A distorted view of reality

“Imagine that we were only able to measure the average temperature of our planet, rather than the spatial distribution of temperatures,” he says. “Such measurements would lead us to think that every location on Earth was at 14°C, which is clearly a distorted view of reality – it is below freezing in Chicago right now, but over 30°C in Sudan.

“It is the same for heterogeneous materials like perovskite thin films: the carrier properties may vary across even a few microns in space and single-particle measurements allow us to see features that are normally hidden in the ensemble. Such measurements were key to identifying the low-energy states that we observed.”

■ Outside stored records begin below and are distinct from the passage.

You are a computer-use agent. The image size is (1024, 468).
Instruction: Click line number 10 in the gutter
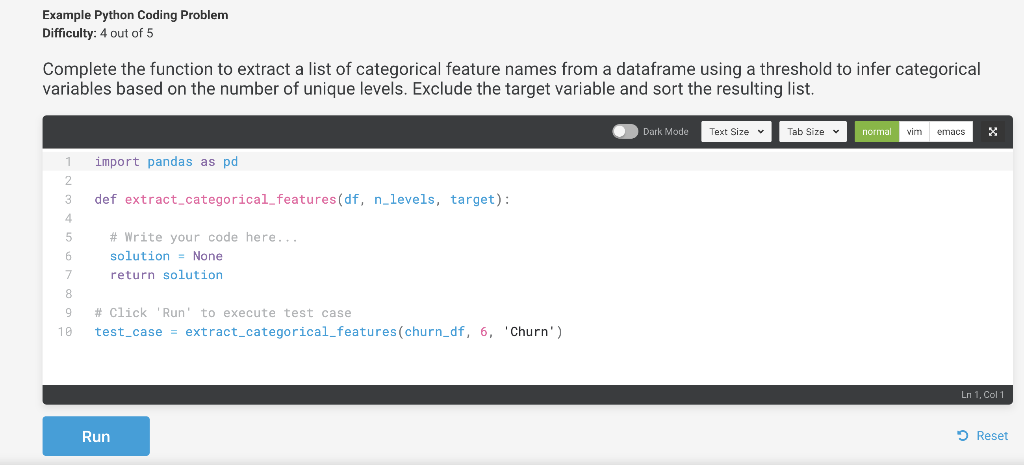click(65, 332)
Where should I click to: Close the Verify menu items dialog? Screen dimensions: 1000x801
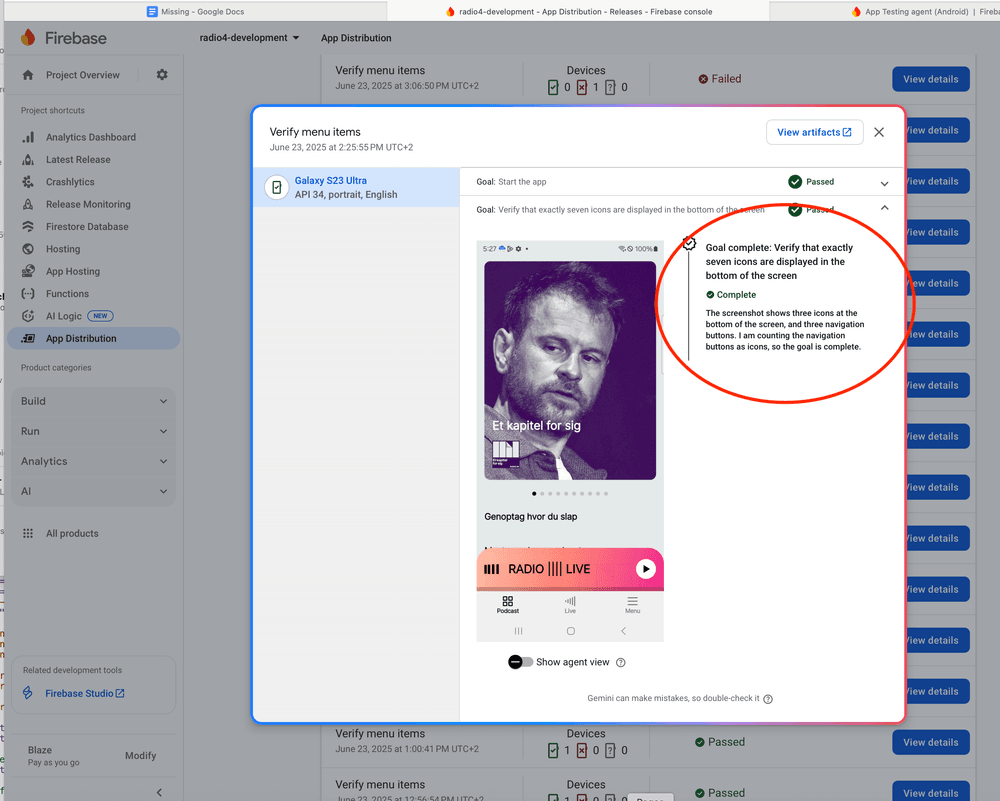click(879, 132)
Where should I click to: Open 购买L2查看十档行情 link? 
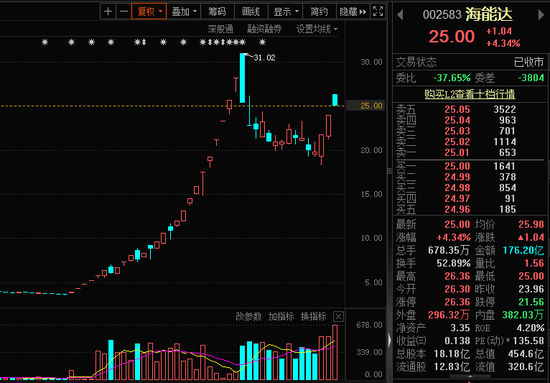(470, 94)
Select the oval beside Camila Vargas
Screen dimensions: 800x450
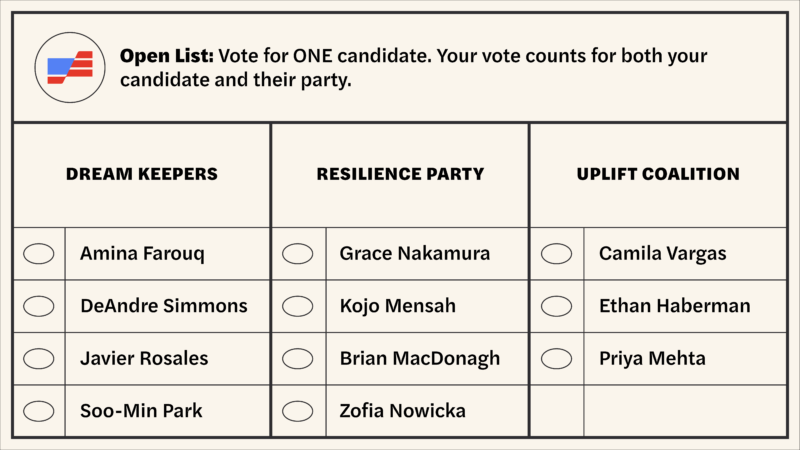pos(557,254)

The work proves that average properties do not give us the full picture of what is happening at the nanoscale, he tells nanotechweb.org. Such an incomplete picture means that we may put forth physical mechanisms that are simply wrong and then use these incorrect mechanisms to try and fabricate improved materials. This not only leads us down the wrong path but also wastes tremendous resources – time, money and energy.”

Towards a holistic picture of carrier transport

The researchers say that they are now busy studying a wider range of 2D and 3D perovskites with their colleagues in Mercouri Kanatzidis’ lab at Northwestern. “We are now able to correlate the transient absorption microscopy results with high-resolution scanning measurements to find out how specific structures in these materials affect charge-carrier behaviour,” says Harel.

“We need a holistic picture of carrier transport so that we can produce a correct and consistent mechanistic picture of perovskites. This, we believe, will ultimately translate into improved solar cell materials down the road.”

The research is detailed in Nano Letters DOI: 10.1021/acs.nanolett.7b04078.